For Lewis, this sense of being friends with those with whom he disagreed ultimately led to his own conversion. This brings us to his most famous friendship. Lewis and Tolkien met when Lewis began working at Magdalen College. Tolkien embodied the two main prejudices Lewis had been primed with from early on. As a Northern Irishman, Lewis had a natural in-born prejudice against Roman Catholics. As a member of the English Literature faculty, he had been warned against the English Language faculty. Tolkien was both. Nevertheless, Lewis becomes friends with Tolkien. Their mutual love of Northern myths, ensured they would become fast and deep friends.
One night, Tolkien and Lewis went on a walk with fellow friend (and later Inkling) Hugo Dyson. The subject? Myth and Truth. Lewis had come to view the things he loved most, poetry and myth, as things most unreal. Tolkien and Dyson helped open Lewis up to the possibility that myths are not lies but truths dressed up in the best way for us to understand them.
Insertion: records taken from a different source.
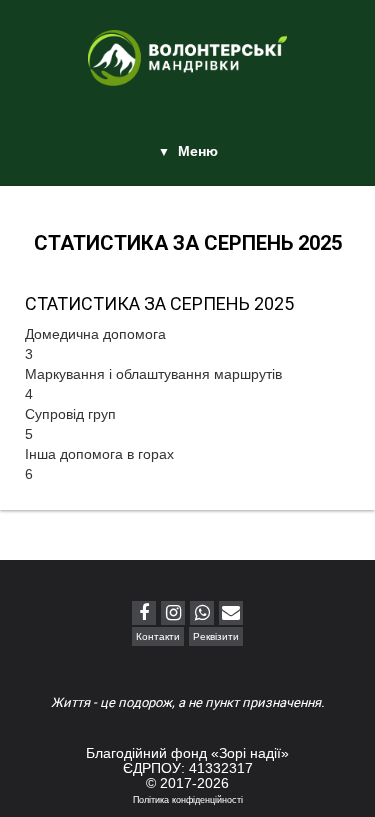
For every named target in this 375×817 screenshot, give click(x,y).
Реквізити (216, 636)
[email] (231, 613)
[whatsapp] (202, 613)
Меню (198, 151)
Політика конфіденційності (188, 800)
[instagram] (173, 613)
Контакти (158, 636)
Lewis and Tolkien’s friendship would only blossom more after Lewis’s conversion. Without this friendship, we would not have Lewis’s science fiction trilogy. We also wouldn’t have Tolkien’s The Lord of the Rings. And yet, this was no mutual admiration society. Tolkien would share the poems and prose which would eventually become the Silmarillion and Lewis would tear down lines he thought unworthy of Tolkien’s true skill. The tearing down, the argument, was not to leave Tolkien in the dust, but to raise him back up. And this give and take of literature would lead to the creation of the Inklings, a group of writers and thinkers who turned out some of the most important works of the 20th century. They did keep this friendship to themselves, but shared it, adding to their number many, many others who all had the same love of writing and culture that the Inklings were concerned with.
In the end, friendship, true and proper friendship, is not something jealously guarded. It is not “exclusive”. It is a love that is made bigger the more people are joined to it, so long as they are in agreement that the thing we are looking at together is worth their time. A vegan has no place in a meat smokers club. An alcoholic should not join wine tasters. But lovers of literature should read books together and discuss them. Chess players should seek each other out and play chess. Amateur softball leagues can and should exist. But even more so, our relationship with Christ, who calls us friends, should not be some jealously guarded secret. It is a friendship where new friends enhance our joy.
Lewis argues in The Four Loves that friendship is not necessary on the biological level. It is not a thing that is needed merely to keep us alive. But, it is, he says, a thing that makes life worth living, like poetry or pastry-making or games. To merely exist, we do not need any of those things. But if we want to do more, then we need friends.